This post was co-authored with Aaron Rosenbluth.
My fellow Virginians and I today are celebrating the passage of a bill that will help protect Virginia’s communities and coastal economy from the risky business of offshore oil and gas drilling. The bipartisan vote of 64-34 in favor of House Bill 706 reflects Virginians’ growing understanding that offshore oil and gas drilling is an inherently dirty, dangerous endeavor that can cause oil spills along with air and water pollution—all of which threaten the $2.7 billion generated annually in the Commonwealth by industries that rely on clean beaches and a healthy ocean. A similar Senate companion, Senate Bill 795, also passed last week with bipartisan support. Thanks to the hard work and determination of the Virginia Coastal Alliance, a coalition that has fought for years to protect Virginia’s coast, and the bill’s chief patrons, Delegate Keam and Senator Lewis, House Bill 706 makes three significant changes to state law to better protect Virginians from the dangers of offshore drilling.
First, House Bill 706 prohibits infrastructure from Commonwealth waters that could be used to transport oil or gas from federal waters to Virginia’s shores. This would greatly inhibit the economic viability of drilling in the area, should the federal government make it possible.
Second, House Bill 706 repeals language in the state code that says it is the policy of the Commonwealth to support federal efforts to explore for offshore oil and gas, permit the production and development of offshore oil and gas, and to be included in any federal offshore oil and gas leasing program. Statute requires the U.S. Department of the Interior to consider the “laws, goals, and policies” of affected states as it decides where and when to lease offshore tracts for drilling. Repealing this provision of the Virginia code aligns the official policy of the Commonwealth with the sentiments of Virginians.

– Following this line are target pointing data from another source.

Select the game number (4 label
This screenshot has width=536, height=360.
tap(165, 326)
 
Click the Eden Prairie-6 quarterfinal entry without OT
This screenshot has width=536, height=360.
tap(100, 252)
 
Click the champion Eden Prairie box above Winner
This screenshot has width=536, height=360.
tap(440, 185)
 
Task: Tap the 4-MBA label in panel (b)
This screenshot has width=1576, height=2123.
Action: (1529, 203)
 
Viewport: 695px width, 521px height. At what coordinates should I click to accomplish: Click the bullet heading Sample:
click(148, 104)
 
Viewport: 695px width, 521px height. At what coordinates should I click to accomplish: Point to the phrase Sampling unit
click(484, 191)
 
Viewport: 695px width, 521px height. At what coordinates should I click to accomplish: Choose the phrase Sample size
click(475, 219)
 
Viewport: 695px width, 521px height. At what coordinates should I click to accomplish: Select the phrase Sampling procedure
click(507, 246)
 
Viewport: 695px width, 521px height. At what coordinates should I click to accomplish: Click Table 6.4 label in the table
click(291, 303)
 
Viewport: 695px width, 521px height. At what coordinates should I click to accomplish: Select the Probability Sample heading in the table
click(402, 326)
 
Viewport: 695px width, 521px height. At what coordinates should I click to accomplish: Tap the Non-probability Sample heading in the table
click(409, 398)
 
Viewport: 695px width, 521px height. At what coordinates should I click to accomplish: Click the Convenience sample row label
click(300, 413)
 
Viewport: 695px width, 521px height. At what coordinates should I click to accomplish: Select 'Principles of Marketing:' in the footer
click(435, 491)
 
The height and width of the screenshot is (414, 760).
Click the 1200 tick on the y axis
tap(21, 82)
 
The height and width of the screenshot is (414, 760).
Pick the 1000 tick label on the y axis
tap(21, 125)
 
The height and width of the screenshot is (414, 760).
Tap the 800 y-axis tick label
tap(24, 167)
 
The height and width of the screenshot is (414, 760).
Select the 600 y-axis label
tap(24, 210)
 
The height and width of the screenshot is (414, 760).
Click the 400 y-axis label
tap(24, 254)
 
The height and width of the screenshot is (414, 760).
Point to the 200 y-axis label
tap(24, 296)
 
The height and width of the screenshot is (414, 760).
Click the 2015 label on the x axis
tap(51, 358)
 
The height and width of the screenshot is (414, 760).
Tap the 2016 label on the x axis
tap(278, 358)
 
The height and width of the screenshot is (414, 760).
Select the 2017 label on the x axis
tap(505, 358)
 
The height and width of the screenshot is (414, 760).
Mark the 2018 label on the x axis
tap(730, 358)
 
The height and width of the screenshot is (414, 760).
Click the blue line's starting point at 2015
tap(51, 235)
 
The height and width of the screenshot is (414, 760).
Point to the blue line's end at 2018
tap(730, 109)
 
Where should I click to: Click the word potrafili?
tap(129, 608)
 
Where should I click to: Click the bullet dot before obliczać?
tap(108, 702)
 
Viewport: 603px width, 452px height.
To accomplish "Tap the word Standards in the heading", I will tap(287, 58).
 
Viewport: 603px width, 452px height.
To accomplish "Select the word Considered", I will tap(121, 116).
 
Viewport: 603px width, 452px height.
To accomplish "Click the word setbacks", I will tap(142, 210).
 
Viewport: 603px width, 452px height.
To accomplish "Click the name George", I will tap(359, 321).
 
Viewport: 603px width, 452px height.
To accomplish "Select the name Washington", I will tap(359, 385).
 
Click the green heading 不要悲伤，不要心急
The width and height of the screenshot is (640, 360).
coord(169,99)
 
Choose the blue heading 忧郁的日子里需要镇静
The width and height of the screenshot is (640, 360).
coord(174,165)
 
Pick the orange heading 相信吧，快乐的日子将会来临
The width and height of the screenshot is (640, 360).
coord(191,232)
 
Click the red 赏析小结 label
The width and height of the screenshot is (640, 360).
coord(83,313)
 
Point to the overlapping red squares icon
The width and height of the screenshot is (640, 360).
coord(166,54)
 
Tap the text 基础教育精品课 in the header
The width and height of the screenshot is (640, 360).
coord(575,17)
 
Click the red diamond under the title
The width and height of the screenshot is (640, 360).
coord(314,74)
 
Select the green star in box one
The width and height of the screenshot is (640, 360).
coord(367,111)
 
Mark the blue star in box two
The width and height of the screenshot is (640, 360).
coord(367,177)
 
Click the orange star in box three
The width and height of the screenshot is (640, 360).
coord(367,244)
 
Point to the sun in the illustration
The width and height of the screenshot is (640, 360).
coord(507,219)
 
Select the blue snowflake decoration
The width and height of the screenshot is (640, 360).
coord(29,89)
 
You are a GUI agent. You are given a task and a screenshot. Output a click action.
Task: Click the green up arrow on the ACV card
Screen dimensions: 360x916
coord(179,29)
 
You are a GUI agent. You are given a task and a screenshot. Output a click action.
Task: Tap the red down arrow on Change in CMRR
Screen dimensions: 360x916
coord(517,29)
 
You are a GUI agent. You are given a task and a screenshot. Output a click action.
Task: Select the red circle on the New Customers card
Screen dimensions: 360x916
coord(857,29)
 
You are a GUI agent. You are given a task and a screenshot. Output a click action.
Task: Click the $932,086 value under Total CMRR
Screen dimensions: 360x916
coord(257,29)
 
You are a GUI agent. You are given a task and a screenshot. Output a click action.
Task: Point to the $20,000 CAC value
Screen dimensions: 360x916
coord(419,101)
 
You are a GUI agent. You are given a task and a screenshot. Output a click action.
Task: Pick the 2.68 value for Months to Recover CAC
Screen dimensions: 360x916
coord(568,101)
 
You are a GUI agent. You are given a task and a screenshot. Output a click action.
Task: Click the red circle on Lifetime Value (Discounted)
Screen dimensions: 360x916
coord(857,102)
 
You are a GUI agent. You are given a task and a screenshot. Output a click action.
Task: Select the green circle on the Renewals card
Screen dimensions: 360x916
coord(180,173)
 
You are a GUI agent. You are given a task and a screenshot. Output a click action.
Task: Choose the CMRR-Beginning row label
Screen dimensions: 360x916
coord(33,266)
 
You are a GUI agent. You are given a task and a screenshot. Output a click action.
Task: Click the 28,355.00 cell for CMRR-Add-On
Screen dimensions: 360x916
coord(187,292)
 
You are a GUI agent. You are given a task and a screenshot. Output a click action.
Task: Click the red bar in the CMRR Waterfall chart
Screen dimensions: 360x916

Finally, House Bill 706 repeals harmful revenue sharing language in the state code that could also give the false impression that the Commonwealth promotes or sanctions offshore oil and gas drilling and revenue sharing, which would perpetuate the Commonwealth’s reliance on fossil fuels at a time we need to be moving away from them.
These shifts in the Commonwealth’s positioning towards offshore drilling are only possible thanks to the groundswell of public opposition to drilling that has been steadily building in Virginia ever since the release of the Trump Administration’s proposed plan. Indeed, people with a wide range of views, representing Virginia’s military, space, aquaculture, and tourism industries have all spoken out against the Trump Administration’s reckless drilling scheme.
In his remarks to the Senate Agriculture Committee, Senator Lewis, the chief patron of SB795, the Senate companion bill, noted that every municipality in his Eastern Shore district, “beginning with Chincoteague at the northern end of the eastern shore all the way down…to Virginia Beach” has passed either an ordinance or a resolution opposing offshore drilling. Today’s vote reflects the bipartisan and widespread resolve of Virginians to put communities and coastlines over oil and gas company profits.